First, if you don’t read Scot McKnight’s blog (much less his books) you really should give it a try. Second, his take on Louie Giglio’s backing out of the Inauguration Day prayer is extremely insightful. For those who aren’t up to speed on this. Giglio was asked to pray at the inauguration. Once he was selected a LGBT group dug around a bit and came up with a sermon from the 1990s where he made a few comments against the homosexual lifestyle and its impact on our society.
Here is an excerpt from Scot McKnight on stickiness of the Gospel, politics & political parties,
This is what happens when you enter the political forum. When you enter politics you risk sullying the gospel. In DC everything is political. Who speaks, who stands where, who gets to be in the parameters of the photos, who speaks when and when one speaks where… To agree to the political space is to agree with the politics. It was noble of you to back off; it was good to say “This isn’t worth it to the gospel.” But who could have been surprised that the caucus for same-sex marriage would find Louie objectionable?
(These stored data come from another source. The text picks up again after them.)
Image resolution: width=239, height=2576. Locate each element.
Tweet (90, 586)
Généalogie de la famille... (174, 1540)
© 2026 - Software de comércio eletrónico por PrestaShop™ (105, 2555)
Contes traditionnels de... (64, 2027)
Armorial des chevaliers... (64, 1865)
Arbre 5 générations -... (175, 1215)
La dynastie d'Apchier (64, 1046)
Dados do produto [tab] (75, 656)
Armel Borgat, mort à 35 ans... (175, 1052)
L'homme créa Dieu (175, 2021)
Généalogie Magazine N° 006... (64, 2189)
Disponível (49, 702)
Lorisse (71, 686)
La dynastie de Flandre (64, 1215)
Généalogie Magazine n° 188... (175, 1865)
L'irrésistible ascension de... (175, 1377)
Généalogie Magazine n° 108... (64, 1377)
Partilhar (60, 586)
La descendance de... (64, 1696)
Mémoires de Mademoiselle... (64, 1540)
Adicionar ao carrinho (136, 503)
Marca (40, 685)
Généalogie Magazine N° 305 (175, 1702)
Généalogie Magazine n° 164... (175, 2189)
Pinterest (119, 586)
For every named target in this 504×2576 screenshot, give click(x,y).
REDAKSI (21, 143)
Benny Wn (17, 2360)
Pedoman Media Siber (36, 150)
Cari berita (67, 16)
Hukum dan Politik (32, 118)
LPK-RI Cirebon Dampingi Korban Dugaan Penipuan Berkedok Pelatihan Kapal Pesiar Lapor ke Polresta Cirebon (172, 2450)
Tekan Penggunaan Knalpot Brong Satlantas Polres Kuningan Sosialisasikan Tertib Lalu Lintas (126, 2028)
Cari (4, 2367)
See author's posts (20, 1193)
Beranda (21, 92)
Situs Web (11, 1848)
Rick Warren experienced this four years back. The debate has increased, not decreased.
There were two approaches left once the opposition’s rhetoric got going: back down, which Giglio did, or endure it, which Warren did.
Neither approach is worth it. If you don’t agree up and down the platform of the Democrats, don’t pray on their platform. Evangelicals will give anything to get some power back, or to be seen with power, to be the leader of the nation. That’s not our job, friends.